Recent Updates - Aurcana has resolved its liquidity and solvency concerns via a $60m equity offering to help fund margins and total production from La Negra as it repurchased a 50% stream sold to Silver Wheaton (SLW) for $25 million. Aurcana presents a rare opportunity in the silver arena which has been decreasing as many silver producers have doubled many times over. So seeing an $80m company increasing production from 1m ounces in 2010 to over 6m ounces by 2012-2013 is one incredible deal.
1) Alexco (AXU)
Recently commenced commercial production in one if not the best silver mining camps in Canada, Keno Hill. It is composed of extremely high grade ore, leaving the door open for incredible exploration potential. One illustration of this was its announcement that the average head grade on the low grade material, exceeding a kilo per ton. I expect further exploration in the Keno Hill camp to provide many catalysts for Alexco in 2011 and beyond. Many identified mineralizations in Keno hill and elsewhere remain largely unexplored, such Lucky King, Silver Queen and Onek as well as their newly operating mine, Bellekeno.
Bellekeno - While Bellekeno is only expected to produce 2.5 million ounces annually, the necessary steps are being taken to increase the mill throughput by 60%, increasing production to between 4 million to 4.2 million ounces. There is one caveat to this exceptional story that has just begun: 25% of the silver produced in the Keno Hill district is payable to Silver Wheaton which gave them up front financing to bring Bellekeno into production earlier than initially expected. However, this only applies to the silver produced and not the gold or Indium bi-products.

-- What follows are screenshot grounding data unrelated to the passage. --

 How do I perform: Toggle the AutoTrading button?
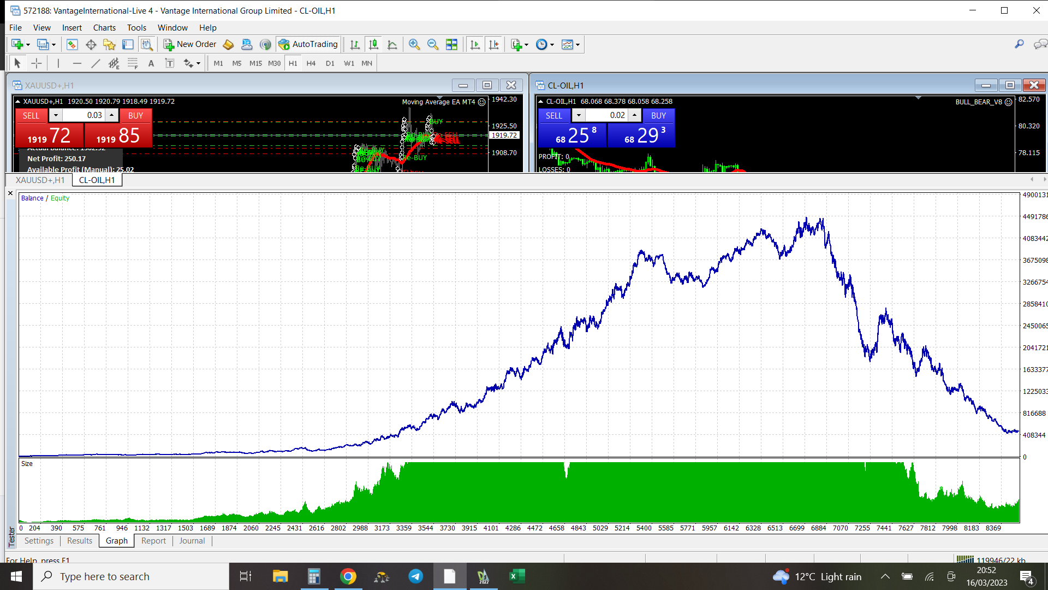click(x=308, y=44)
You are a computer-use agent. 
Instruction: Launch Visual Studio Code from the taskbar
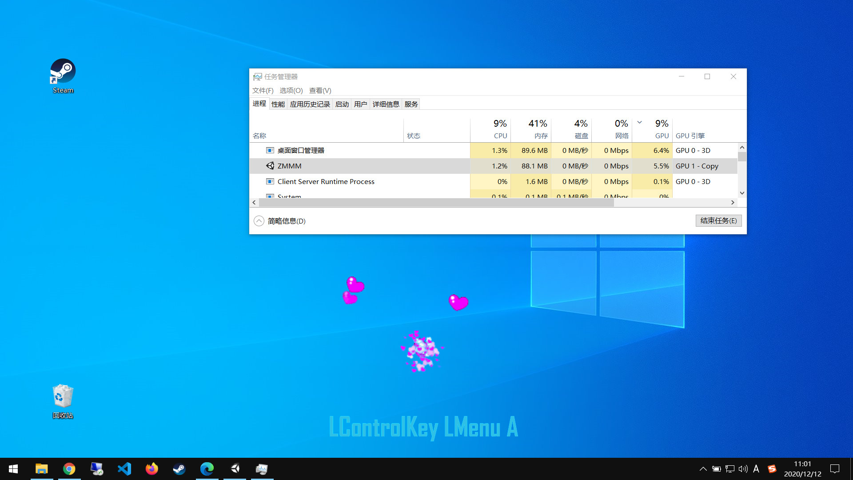[x=124, y=468]
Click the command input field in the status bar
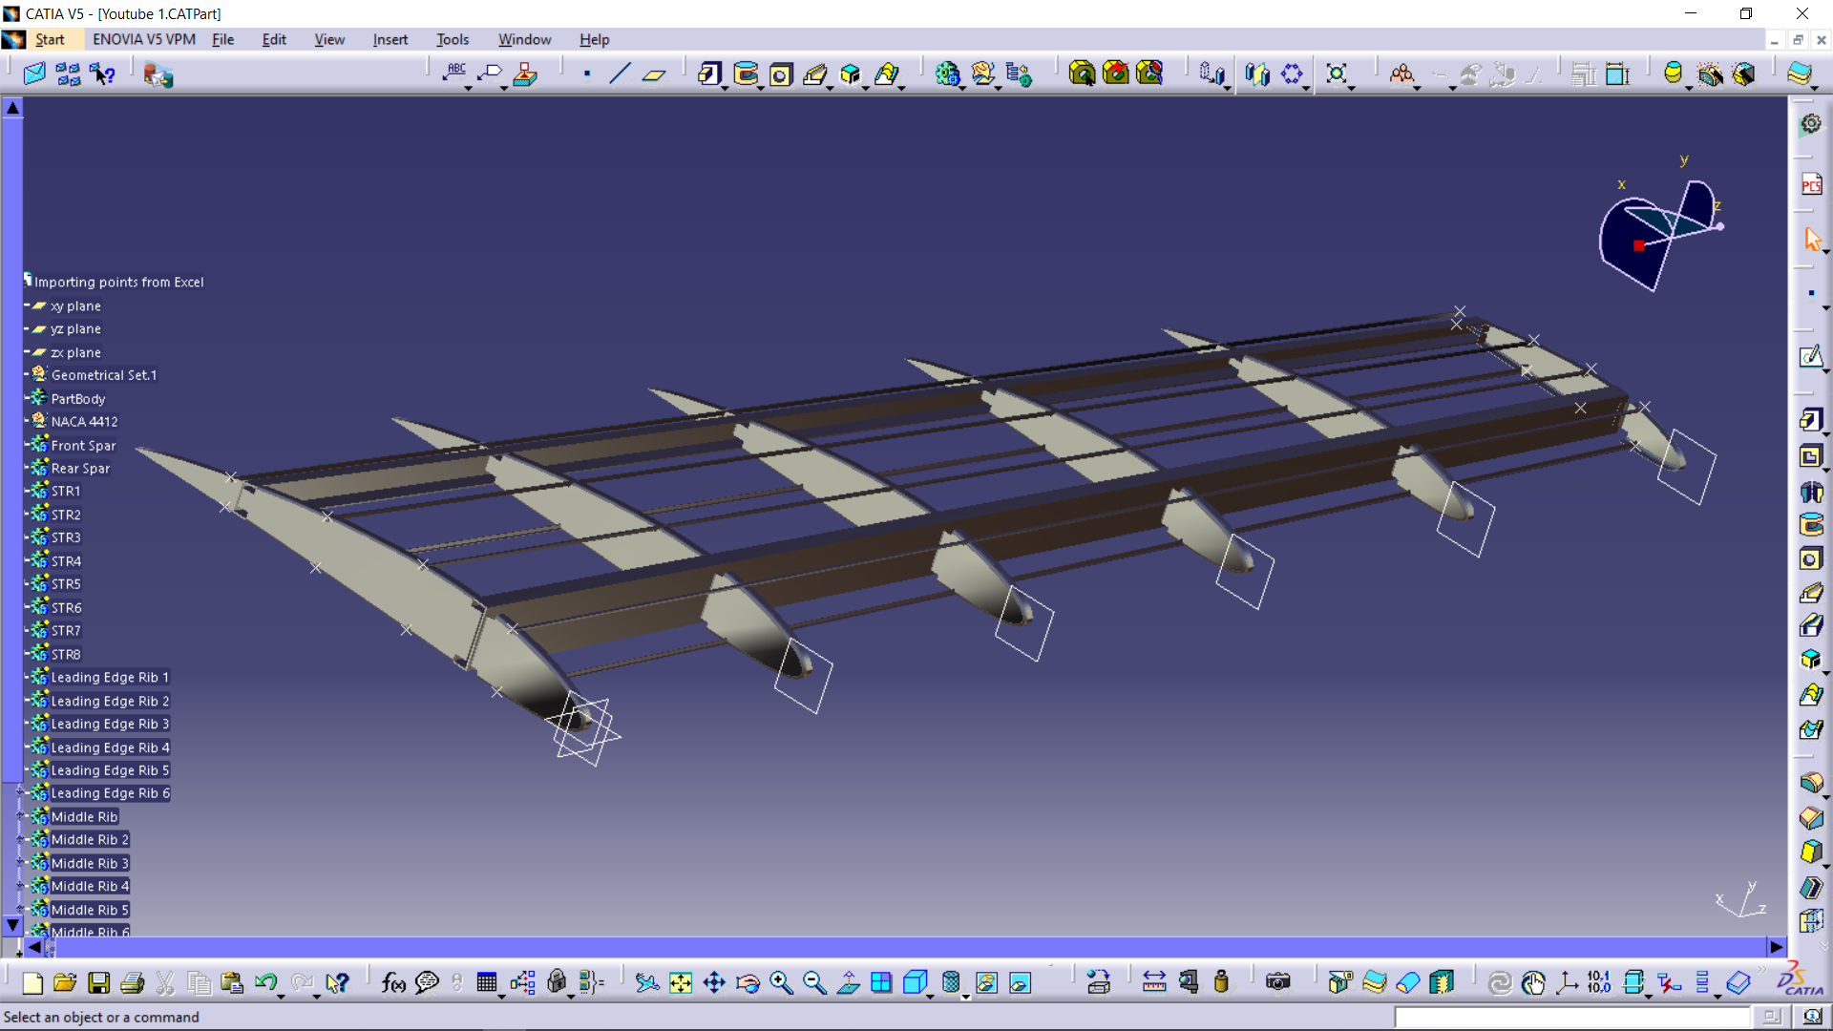 [x=1571, y=1017]
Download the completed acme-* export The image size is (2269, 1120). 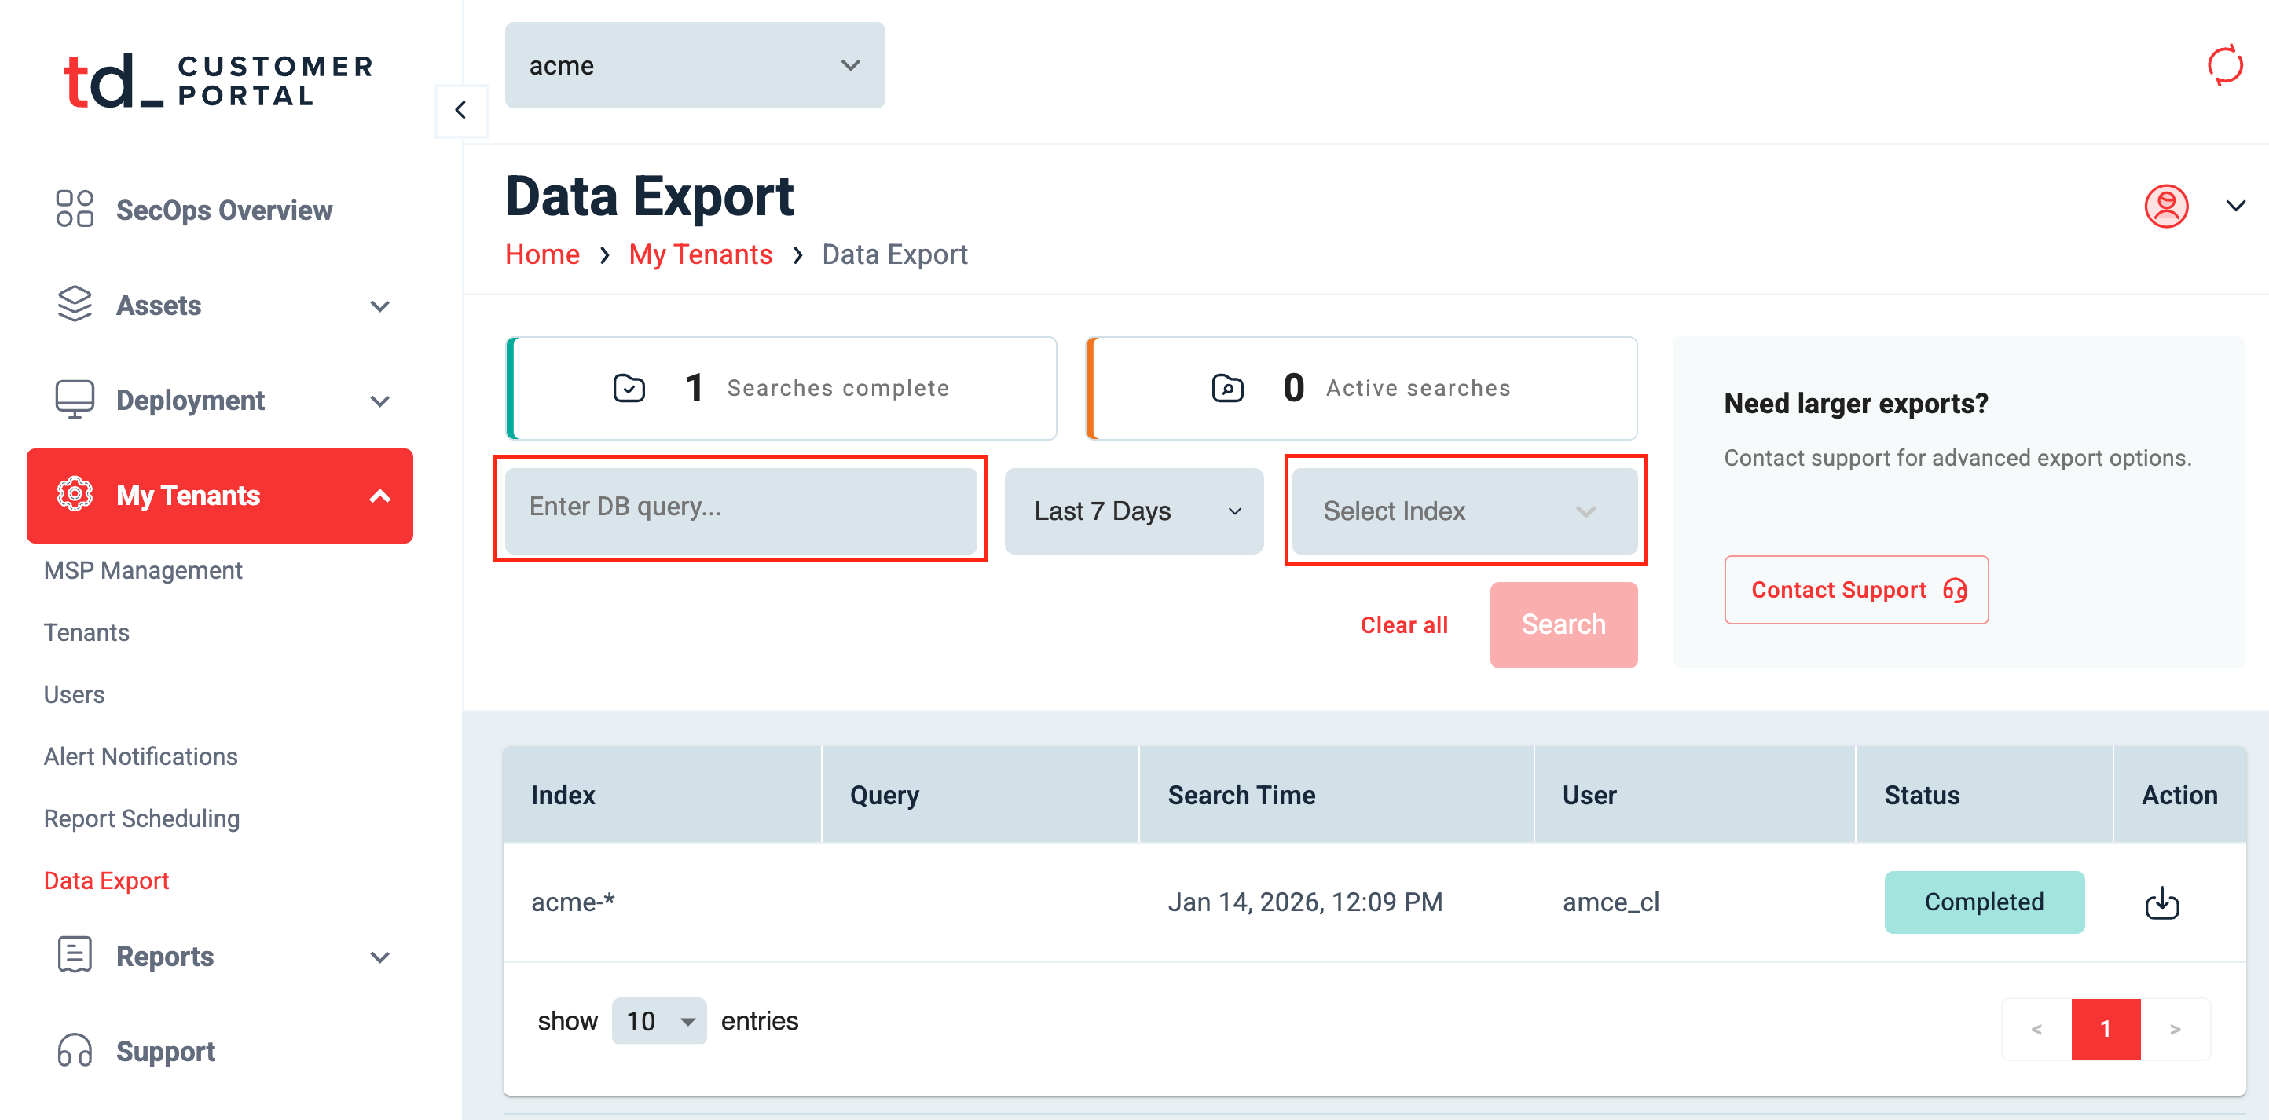[2161, 903]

Brewery Creek Mine - The Brewery Creek Mine is a great addition to Alexco’s portfolio adding a past producing gold mine. Alexco obviously has great taste as this has historically boasted high grade gold. Alexco’s drill results are indicative of significant gold mineralization as they struck several extremely high grade intercepts over 12 million or greater.
Additionally, due to the fact they have concentrated on developing Keno Hill, Brewery Creek provides vast upside potential. The story here has its positives and negatives as Novagold has a back-in right to acquire a 70% interest in the property after Alexco has spent $50,000 more on advancing the property. This may also be beneficial as the capital requirements to bring the mine back into production will be significantly reduced.
McQuesten Property - Another gold property with good drilling results thus far, though not to the degree seen in Brewery Creek, but impressive nonetheless. This is another great addition to Alexco’s portfolio of very high grade assets. The past drill results indicate a broad continuous mineralization. Since Alexco has mines providing operating cash flow, they will be able to bring McQuesten into production in a timelier manner.
Although I left out several other high quality companies, I expect these five to do the best. I excluded SLW as it not a miner.